## REQUIREMENT
Please print every record below exactly as written, leaving out the pictures.

--- START ---

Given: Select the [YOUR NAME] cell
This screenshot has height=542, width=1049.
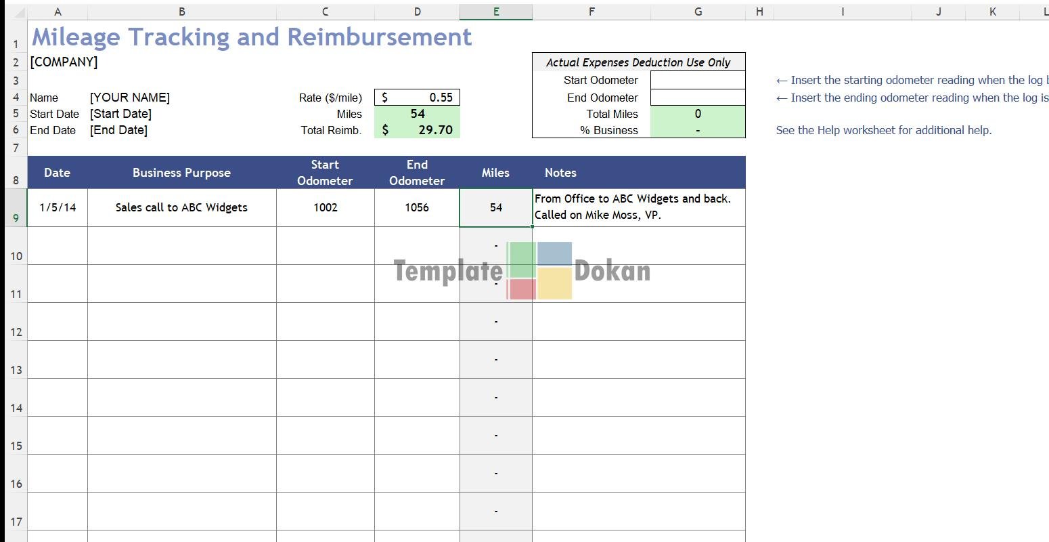Looking at the screenshot, I should click(x=130, y=98).
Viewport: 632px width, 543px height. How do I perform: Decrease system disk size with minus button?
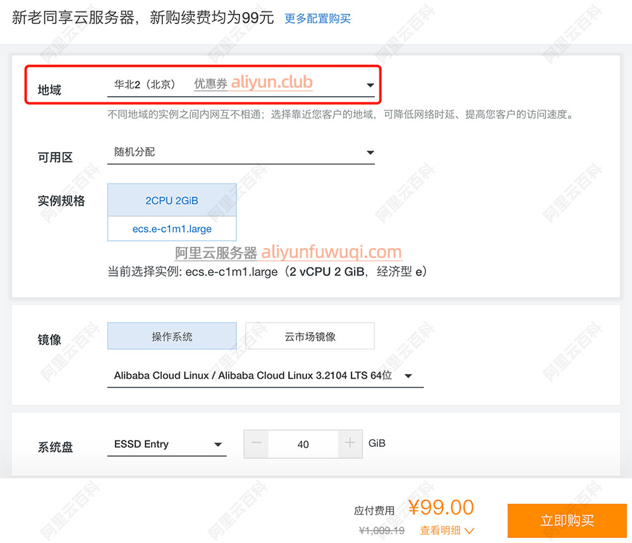pos(256,444)
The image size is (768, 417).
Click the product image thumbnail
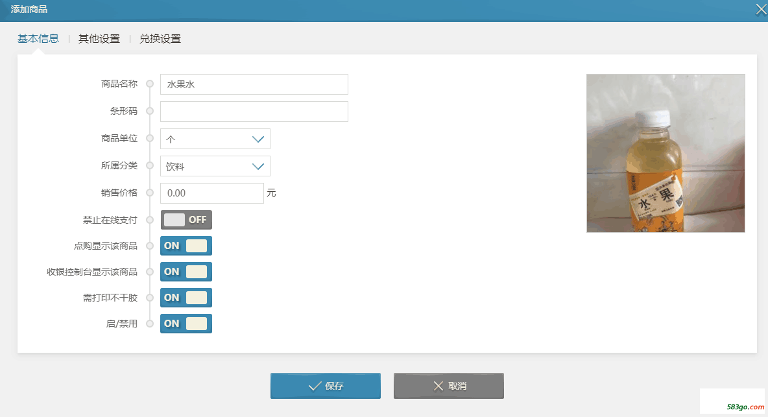pos(666,153)
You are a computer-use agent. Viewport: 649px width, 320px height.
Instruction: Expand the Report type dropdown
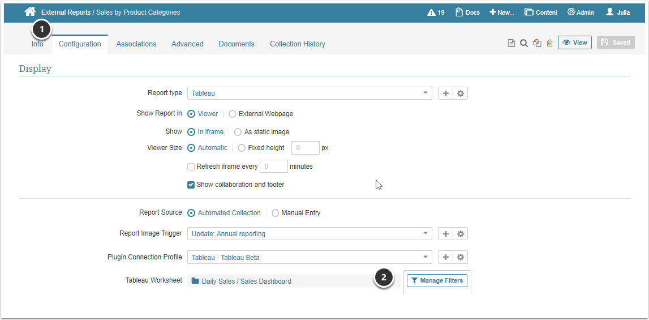click(x=310, y=93)
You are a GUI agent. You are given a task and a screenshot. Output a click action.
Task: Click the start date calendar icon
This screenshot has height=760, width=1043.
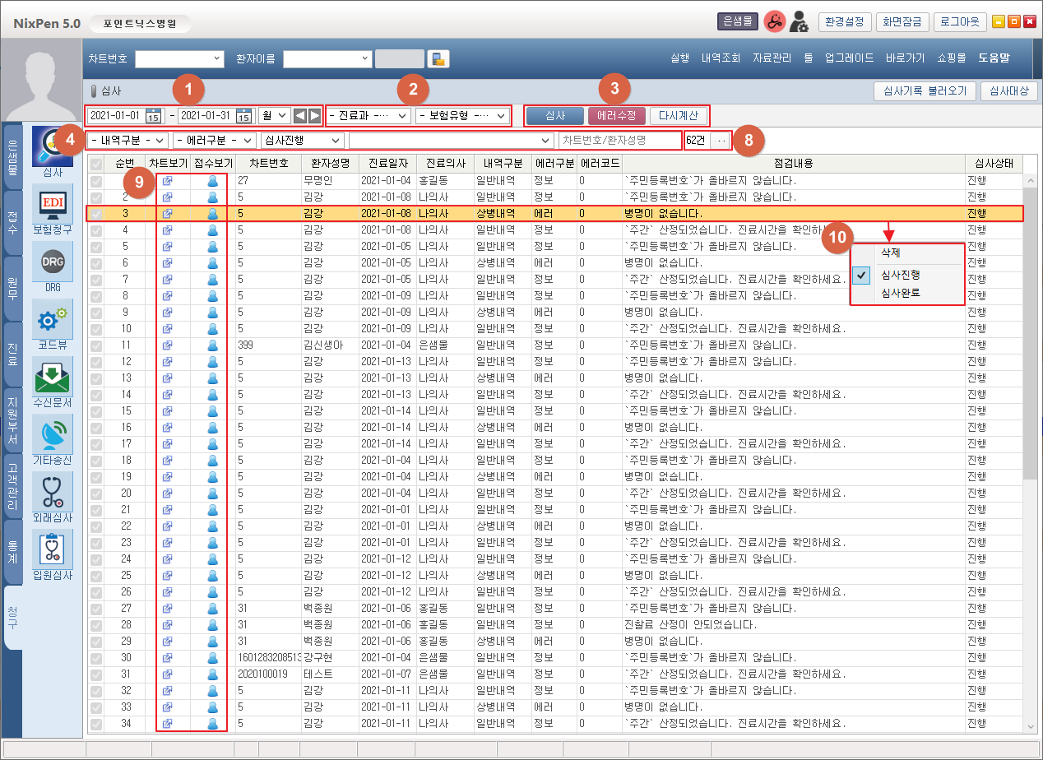(x=154, y=116)
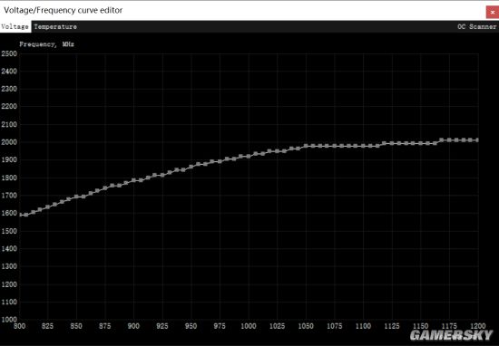This screenshot has height=346, width=499.
Task: Click the curve point at 900 mV
Action: [x=133, y=180]
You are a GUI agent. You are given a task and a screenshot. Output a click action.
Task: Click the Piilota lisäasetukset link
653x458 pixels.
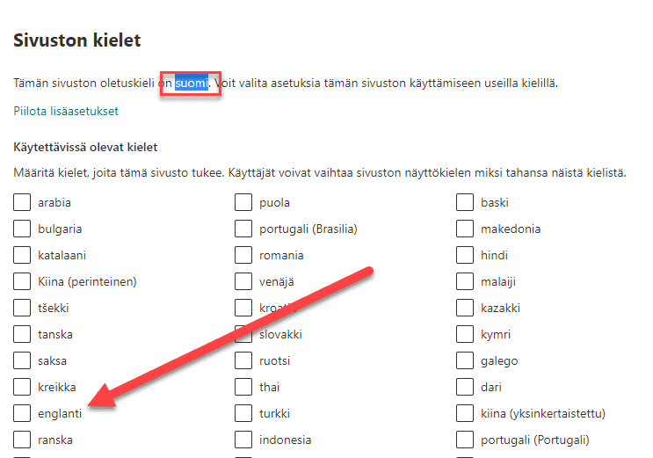tap(66, 112)
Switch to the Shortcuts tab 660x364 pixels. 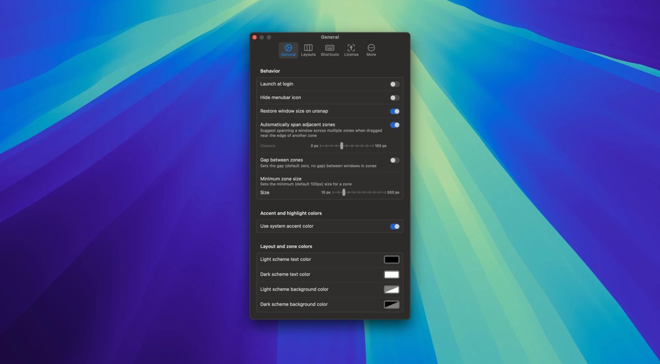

--- END ---

## SOLUTION TO THE EXERCISE
Given: Select the [YOUR NAME] cell
This screenshot has height=542, width=1049.
Looking at the screenshot, I should click(x=130, y=98).
Viewport: 632px width, 543px height. How do I perform: Decrease system disk size with minus button?
pos(256,444)
The image size is (768, 417).
Click the product image thumbnail
pos(666,153)
You are a computer-use agent. Viewport: 649px width, 320px height.
Instruction: Expand the Report type dropdown
click(x=310, y=93)
You are a GUI agent. You are given a task and a screenshot. Output a click action.
Task: Click the start date calendar icon
This screenshot has height=760, width=1043.
(x=154, y=116)
This screenshot has height=346, width=499.
Task: Click the curve point at 900 mV
Action: [x=133, y=180]
You are a GUI agent. You are given a task and a screenshot. Output a click action.
Task: Click the Piilota lisäasetukset link
653x458 pixels.
tap(66, 112)
Switch to the Shortcuts tab 660x364 pixels. 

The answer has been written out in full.